The craze for SUVs and crossovers was not started yet at the beginning of the '90s when Toyota introduced the second generation. Those were the times when an SUV had to cope with offroad trails, snow, and deep mud paths without tearing a sweat. The carmaker still made it on the same chassis as the HiLux pickup but added some comfort features that made the 4Runner an excellent daily driver, as long as the driver was not in a hurry.
With its four-door bodywork, the 4Runner became a family car overnight. It still had the same rugged appearance with its flat front fascia and short overhang. The carmaker designed the front bumper with a chromed upper side and a black lower side. For those who were still nostalgic for the first generation, Toyota offered a two-door version as well, with a pop-out window for the rear passengers. The tailgate was opened downward in the back, like in a pickup, with the rear window rolled inside.

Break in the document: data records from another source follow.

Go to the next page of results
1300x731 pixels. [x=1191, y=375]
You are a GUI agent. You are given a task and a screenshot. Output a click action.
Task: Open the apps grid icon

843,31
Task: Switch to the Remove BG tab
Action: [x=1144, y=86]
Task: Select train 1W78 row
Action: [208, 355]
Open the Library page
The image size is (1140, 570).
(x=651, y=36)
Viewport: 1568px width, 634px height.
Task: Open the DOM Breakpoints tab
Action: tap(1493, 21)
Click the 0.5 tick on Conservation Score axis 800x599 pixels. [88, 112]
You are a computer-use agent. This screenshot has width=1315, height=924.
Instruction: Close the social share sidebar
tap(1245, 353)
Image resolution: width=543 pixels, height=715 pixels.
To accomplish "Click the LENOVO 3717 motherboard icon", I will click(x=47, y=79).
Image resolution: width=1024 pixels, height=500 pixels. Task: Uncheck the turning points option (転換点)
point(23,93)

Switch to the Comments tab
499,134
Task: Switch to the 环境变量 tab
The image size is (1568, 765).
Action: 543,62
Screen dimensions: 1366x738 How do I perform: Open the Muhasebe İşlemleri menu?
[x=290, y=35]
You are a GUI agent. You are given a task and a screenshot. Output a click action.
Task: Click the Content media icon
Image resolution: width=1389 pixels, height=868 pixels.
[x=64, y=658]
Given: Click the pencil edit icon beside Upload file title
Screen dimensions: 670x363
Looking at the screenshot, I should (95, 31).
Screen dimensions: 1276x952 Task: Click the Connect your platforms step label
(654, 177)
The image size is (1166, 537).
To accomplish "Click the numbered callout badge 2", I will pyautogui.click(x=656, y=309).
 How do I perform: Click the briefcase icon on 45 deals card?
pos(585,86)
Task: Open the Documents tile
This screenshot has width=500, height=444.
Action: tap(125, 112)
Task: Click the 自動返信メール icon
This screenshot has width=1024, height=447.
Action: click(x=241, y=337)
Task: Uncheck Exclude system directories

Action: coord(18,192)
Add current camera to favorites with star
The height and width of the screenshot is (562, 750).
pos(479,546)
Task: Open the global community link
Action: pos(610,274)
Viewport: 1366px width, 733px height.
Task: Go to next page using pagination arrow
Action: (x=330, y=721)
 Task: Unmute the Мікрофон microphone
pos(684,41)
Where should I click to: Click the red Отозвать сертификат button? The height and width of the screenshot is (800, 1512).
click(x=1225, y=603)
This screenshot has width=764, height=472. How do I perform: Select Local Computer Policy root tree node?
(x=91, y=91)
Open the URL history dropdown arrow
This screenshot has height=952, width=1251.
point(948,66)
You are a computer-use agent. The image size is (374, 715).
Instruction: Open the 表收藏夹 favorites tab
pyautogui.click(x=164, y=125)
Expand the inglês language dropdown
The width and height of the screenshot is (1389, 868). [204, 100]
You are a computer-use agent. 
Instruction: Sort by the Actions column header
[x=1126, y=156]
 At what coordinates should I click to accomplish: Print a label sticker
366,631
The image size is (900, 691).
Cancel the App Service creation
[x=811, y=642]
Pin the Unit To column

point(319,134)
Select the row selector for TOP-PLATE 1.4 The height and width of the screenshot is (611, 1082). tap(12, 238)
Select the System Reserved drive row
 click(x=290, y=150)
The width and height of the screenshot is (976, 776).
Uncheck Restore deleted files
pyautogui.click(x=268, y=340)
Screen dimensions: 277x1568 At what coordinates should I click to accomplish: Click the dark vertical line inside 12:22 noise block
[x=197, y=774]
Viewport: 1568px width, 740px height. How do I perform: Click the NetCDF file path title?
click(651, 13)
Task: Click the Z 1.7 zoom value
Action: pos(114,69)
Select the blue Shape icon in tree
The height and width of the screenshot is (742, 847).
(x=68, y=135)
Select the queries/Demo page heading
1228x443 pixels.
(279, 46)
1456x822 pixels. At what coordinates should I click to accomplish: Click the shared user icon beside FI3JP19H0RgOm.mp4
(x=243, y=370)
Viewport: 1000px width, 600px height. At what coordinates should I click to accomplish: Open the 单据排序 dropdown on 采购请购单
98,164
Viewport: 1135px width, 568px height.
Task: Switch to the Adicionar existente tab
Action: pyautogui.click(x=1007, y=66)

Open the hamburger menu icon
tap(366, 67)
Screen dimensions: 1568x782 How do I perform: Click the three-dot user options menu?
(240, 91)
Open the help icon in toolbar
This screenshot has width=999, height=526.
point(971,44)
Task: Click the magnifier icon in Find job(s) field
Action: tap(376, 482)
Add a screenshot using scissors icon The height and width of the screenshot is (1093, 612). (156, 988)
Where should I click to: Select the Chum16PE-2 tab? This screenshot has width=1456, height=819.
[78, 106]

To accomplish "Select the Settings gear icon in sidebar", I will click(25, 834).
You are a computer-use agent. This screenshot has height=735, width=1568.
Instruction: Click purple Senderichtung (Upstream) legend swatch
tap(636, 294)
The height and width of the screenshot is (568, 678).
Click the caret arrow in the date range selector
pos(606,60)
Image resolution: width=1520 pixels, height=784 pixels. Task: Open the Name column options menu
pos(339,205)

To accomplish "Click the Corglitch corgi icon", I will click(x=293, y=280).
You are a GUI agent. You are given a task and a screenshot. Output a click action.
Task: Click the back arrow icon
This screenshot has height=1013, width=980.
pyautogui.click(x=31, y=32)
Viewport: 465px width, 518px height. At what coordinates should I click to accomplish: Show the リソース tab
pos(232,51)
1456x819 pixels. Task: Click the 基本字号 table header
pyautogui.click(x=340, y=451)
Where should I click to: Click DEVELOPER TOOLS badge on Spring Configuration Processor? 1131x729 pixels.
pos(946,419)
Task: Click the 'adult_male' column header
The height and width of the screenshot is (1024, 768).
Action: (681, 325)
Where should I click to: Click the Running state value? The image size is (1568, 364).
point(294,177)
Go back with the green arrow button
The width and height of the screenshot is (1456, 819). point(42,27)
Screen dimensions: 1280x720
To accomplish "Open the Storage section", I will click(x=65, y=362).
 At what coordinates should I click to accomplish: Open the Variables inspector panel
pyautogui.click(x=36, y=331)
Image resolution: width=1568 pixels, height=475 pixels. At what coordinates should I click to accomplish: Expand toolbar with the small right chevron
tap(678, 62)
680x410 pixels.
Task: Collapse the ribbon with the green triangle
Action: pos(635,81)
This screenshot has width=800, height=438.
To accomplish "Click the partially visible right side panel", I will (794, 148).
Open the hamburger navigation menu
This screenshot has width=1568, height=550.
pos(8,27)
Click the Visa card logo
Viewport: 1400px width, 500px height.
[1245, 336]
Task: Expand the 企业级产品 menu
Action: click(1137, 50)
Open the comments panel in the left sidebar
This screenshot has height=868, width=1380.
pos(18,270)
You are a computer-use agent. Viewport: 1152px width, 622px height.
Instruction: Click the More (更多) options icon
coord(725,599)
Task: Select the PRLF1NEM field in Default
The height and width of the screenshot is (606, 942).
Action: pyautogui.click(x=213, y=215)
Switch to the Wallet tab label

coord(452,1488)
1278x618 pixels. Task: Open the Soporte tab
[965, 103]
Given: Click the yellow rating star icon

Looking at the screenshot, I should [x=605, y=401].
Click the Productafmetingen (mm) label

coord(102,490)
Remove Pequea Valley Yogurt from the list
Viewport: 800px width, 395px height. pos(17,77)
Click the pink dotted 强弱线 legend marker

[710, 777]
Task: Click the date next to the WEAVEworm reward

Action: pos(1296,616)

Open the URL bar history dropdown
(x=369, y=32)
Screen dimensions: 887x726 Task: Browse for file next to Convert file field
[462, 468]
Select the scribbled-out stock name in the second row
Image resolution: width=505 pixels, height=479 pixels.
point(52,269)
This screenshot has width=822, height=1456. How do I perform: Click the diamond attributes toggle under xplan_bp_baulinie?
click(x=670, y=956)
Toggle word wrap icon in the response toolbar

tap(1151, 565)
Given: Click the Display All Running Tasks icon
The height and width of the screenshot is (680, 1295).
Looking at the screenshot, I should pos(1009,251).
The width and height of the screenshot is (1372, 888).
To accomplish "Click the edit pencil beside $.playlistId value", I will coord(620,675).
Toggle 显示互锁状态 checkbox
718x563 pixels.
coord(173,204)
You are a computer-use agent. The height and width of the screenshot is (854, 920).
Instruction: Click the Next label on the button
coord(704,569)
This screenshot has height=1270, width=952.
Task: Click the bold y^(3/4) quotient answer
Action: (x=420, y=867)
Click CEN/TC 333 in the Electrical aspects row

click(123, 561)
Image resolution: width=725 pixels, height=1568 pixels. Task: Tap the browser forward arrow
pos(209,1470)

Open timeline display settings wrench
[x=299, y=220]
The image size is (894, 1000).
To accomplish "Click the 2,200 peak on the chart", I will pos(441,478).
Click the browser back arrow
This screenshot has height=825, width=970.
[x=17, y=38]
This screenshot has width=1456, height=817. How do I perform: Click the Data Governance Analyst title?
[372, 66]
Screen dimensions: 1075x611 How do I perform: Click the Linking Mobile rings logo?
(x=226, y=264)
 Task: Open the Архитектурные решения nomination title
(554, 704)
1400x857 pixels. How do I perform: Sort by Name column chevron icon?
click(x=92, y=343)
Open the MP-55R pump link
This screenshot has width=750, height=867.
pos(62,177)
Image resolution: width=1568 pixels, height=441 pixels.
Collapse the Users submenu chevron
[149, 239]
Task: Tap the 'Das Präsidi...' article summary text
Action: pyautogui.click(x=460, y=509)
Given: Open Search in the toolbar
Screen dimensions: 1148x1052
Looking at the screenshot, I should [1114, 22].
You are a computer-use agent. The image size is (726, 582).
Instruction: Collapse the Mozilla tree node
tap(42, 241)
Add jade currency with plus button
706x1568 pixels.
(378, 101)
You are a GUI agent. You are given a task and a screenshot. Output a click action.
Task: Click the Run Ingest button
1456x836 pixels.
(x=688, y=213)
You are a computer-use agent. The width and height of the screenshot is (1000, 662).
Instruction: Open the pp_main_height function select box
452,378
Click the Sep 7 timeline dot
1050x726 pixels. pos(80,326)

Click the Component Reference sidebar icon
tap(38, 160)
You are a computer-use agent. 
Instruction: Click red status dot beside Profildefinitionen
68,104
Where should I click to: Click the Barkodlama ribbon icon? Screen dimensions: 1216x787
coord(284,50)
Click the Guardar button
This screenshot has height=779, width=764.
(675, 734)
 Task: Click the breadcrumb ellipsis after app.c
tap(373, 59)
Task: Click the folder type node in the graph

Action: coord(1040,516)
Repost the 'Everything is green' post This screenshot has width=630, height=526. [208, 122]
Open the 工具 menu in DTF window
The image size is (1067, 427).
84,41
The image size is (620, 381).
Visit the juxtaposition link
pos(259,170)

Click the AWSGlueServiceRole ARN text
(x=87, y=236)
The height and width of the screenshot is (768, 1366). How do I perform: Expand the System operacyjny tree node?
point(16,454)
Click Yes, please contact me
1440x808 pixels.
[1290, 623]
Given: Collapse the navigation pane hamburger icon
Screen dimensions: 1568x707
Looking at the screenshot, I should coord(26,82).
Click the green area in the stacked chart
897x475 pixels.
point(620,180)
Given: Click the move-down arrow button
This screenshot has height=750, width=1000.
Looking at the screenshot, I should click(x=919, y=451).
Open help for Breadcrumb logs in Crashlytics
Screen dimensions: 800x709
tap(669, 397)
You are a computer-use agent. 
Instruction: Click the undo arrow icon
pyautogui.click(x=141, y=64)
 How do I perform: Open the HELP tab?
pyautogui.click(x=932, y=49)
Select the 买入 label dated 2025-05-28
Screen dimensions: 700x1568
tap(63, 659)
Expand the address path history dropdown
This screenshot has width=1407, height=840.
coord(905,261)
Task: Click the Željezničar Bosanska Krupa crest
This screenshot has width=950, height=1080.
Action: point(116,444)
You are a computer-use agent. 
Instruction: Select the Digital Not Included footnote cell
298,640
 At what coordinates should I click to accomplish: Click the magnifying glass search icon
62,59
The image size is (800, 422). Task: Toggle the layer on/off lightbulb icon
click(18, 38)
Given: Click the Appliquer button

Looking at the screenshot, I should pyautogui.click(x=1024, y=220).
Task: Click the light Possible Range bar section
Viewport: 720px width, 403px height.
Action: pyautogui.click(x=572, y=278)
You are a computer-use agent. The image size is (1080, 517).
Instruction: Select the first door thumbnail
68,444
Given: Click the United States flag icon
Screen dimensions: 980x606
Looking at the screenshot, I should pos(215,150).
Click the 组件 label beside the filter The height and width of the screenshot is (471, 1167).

Inside, Toyota tried to make a car-like interior with a low seating position, which was not very good while offroading, but great in any other situation. The dashboard was simple, narrow, and curved. It sported a wide instrument cluster extended over the center stack where the carmaker placed the climate control unit above the radio cassette player. For the rear passengers, Toyota installed a split-folding bench.
Under the hood, Toyota installed the same engines as its predecessor: an inline-four and a V-6. The main difference was for the drivetrain, where the carmaker traded the older front solid axle with an independent suspension, which provided a much comfortable ride.